(Collected data entries)
++++++++++
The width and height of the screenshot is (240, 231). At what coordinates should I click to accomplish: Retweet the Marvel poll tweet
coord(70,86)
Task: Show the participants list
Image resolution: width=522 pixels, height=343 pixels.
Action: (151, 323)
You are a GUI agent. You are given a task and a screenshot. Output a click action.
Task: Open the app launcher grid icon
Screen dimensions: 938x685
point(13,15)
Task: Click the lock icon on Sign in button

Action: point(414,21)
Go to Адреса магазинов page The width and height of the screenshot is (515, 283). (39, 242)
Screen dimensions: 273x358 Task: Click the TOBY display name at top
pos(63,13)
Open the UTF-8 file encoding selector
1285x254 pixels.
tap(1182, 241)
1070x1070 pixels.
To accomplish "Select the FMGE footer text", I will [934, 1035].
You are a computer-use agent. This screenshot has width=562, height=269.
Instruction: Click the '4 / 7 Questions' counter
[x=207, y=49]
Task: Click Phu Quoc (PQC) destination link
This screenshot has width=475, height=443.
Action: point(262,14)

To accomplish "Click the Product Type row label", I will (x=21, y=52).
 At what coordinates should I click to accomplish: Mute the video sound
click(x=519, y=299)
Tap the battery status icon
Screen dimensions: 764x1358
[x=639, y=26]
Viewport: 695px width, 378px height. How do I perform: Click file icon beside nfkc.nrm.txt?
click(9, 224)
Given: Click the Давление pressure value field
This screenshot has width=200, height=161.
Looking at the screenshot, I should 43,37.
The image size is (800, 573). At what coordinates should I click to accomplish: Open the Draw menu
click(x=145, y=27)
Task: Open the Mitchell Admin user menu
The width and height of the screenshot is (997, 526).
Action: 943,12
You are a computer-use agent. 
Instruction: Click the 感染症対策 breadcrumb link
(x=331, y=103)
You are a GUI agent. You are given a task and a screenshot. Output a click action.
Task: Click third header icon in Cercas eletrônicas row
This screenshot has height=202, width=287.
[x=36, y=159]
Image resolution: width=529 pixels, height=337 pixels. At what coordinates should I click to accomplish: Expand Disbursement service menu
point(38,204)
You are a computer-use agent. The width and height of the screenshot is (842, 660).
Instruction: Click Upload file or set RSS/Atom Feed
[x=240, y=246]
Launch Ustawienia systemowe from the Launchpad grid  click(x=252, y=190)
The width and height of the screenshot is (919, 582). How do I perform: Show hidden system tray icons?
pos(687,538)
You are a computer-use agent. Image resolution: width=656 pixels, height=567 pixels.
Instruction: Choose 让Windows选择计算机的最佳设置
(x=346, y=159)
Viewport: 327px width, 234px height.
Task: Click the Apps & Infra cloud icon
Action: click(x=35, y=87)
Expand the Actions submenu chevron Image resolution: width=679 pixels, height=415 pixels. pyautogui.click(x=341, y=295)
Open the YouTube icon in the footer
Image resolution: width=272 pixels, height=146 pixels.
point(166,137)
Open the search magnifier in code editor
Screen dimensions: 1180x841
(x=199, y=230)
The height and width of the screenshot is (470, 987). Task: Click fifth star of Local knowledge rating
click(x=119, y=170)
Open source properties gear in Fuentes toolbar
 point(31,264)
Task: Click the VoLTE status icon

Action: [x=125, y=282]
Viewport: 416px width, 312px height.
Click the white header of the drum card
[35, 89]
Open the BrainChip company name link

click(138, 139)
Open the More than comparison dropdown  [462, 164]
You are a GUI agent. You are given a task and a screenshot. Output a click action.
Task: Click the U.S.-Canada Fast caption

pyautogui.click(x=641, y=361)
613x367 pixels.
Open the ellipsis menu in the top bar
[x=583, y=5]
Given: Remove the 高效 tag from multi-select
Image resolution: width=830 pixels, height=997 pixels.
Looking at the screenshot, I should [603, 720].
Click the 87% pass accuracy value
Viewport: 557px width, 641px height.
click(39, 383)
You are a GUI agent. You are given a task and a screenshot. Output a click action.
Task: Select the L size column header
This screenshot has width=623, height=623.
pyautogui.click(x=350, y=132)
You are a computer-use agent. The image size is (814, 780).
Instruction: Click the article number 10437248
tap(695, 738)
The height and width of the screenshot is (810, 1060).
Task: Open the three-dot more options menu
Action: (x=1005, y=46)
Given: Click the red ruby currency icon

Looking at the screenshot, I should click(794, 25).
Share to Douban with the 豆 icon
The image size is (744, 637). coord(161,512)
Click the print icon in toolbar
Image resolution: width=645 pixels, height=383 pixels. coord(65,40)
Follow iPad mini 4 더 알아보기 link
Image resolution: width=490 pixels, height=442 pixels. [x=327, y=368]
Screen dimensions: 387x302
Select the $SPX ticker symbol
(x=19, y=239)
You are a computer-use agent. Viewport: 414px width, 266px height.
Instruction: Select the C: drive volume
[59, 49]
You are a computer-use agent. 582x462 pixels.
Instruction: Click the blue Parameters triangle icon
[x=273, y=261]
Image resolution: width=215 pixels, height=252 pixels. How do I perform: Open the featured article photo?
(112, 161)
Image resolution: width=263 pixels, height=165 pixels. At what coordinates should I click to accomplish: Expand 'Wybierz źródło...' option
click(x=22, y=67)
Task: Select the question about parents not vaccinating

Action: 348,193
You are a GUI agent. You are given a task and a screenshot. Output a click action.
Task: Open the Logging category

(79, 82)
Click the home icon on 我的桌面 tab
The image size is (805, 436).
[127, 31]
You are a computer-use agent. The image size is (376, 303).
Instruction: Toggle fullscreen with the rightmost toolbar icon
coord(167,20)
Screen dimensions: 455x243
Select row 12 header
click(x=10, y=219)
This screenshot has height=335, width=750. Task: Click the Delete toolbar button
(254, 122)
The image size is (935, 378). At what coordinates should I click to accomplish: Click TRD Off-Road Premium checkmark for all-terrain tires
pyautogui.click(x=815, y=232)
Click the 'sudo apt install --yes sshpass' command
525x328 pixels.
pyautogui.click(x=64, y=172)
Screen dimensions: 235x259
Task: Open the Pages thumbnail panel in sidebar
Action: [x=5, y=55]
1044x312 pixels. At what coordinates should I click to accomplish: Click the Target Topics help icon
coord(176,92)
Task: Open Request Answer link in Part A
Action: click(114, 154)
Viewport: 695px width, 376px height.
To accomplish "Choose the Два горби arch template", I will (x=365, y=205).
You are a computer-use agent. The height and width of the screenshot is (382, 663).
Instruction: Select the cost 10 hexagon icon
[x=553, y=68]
++++++++++
WHAT YOU ARE ASKED TO DO -> Within the records, filter for lines that contain the word "grid" and show each one.

WRITTEN REPLY ->
Task: Open the app launcher grid icon
Launch Ustawienia systemowe from the Launchpad grid  click(x=252, y=190)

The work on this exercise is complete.